**ACTIVITY:** Only the text of the records belongs in the answer, copied exactly, with every picture omitted.

**MATERIAL SUPPLIED:**
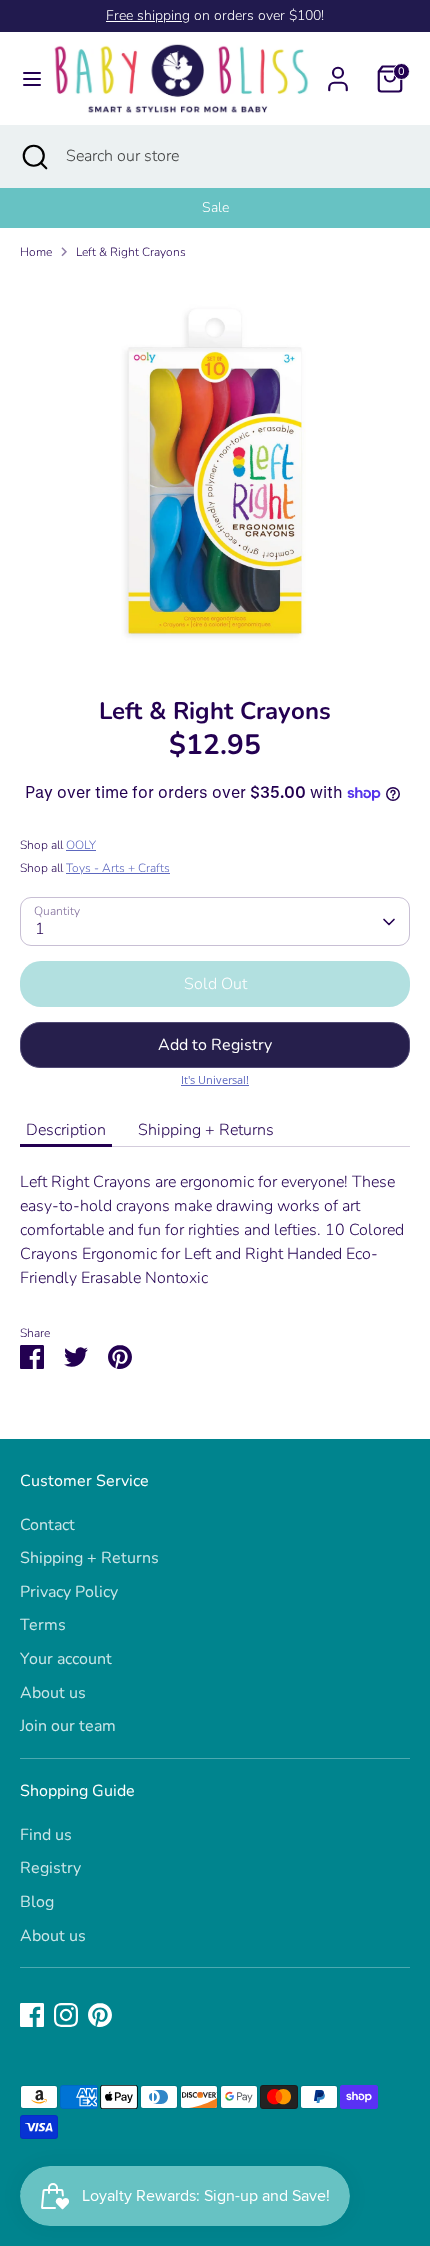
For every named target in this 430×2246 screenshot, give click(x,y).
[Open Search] (33, 156)
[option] (215, 208)
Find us (46, 1835)
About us (53, 1693)
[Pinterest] (100, 2015)
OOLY (81, 845)
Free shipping (148, 15)
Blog (37, 1902)
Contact (47, 1525)
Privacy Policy (69, 1592)
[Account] (338, 71)
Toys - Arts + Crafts (118, 868)
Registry (50, 1868)
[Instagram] (66, 2015)
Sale (215, 207)
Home (36, 252)
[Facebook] (32, 2015)
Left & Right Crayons (131, 252)
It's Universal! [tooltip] (215, 1079)
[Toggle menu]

**EXPECTED ANSWER:**
For every named target in this 430×2246 screenshot, give click(x,y).
[Open Search] (33, 156)
[option] (215, 208)
Find us (46, 1835)
About us (53, 1693)
[Pinterest] (100, 2015)
OOLY (81, 845)
Free shipping (148, 15)
Blog (37, 1902)
Contact (47, 1525)
Privacy Policy (69, 1592)
[Account] (338, 71)
Toys - Arts + Crafts (118, 868)
Registry (50, 1868)
[Instagram] (66, 2015)
Sale (215, 207)
Home (36, 252)
[Facebook] (32, 2015)
Left & Right Crayons (131, 252)
It's Universal! [tooltip] (215, 1079)
[Toggle menu]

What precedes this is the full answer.